# Stated goal:
Give again, word for word, the part of the data that opens with its first line and closes with the line containing "(x=137, y=300)", including both of those lines. Leave the pictures out of your answer.

Records from a dataset:
——————
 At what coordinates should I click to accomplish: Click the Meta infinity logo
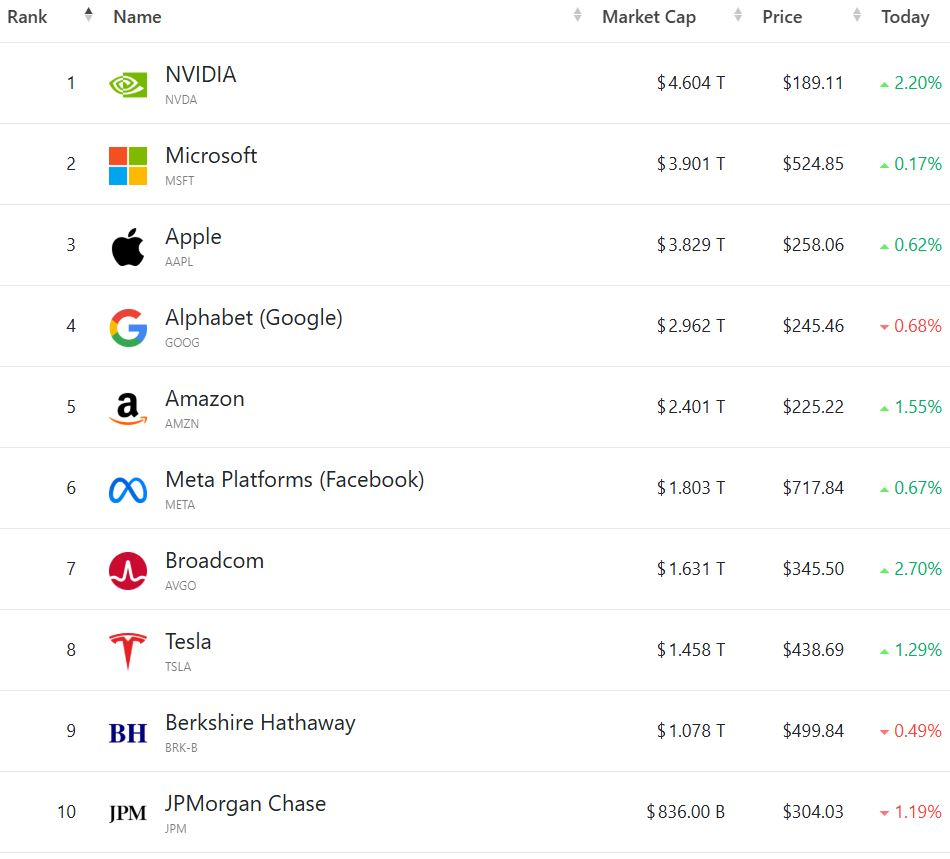128,489
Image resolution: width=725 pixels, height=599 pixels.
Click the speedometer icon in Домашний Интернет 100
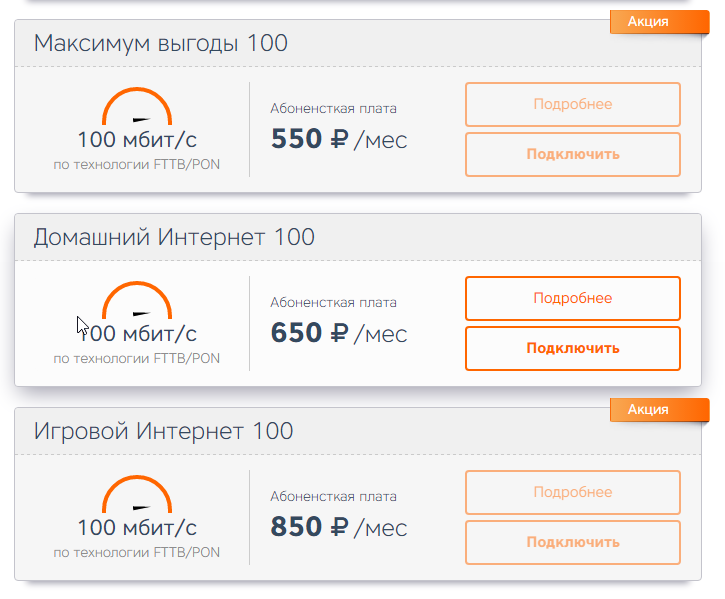(x=137, y=300)
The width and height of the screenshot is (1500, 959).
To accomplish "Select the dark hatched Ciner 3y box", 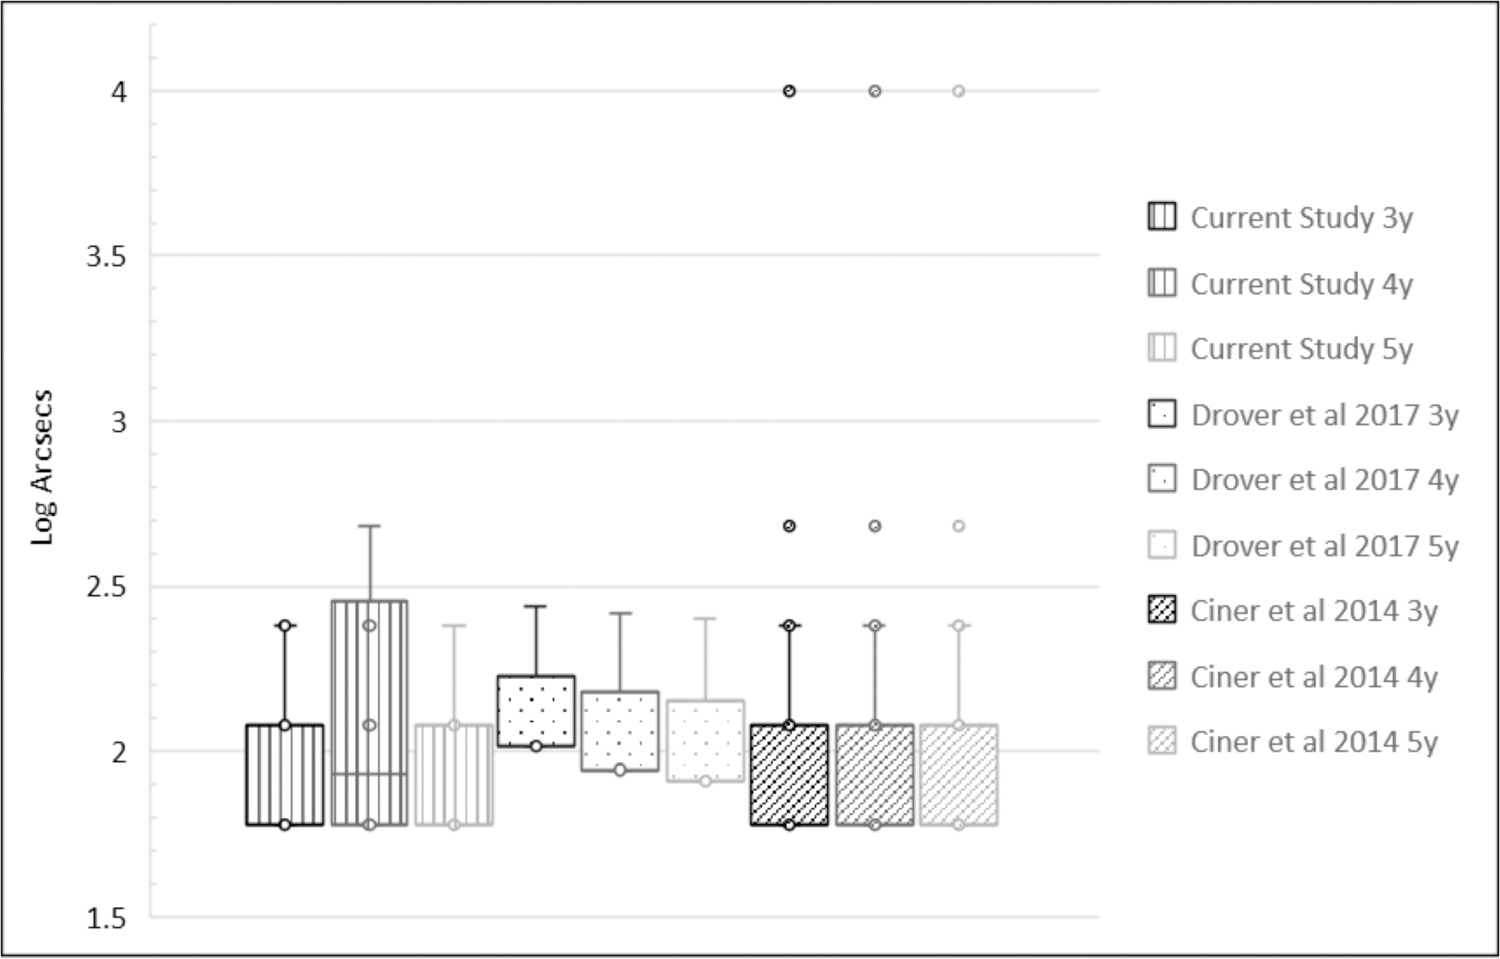I will point(789,775).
——————
# The response:
 At what coordinates should I click to accomplish: Click the Meta infinity logo
128,489
Image resolution: width=725 pixels, height=599 pixels.
Click the speedometer icon in Домашний Интернет 100
(x=137, y=300)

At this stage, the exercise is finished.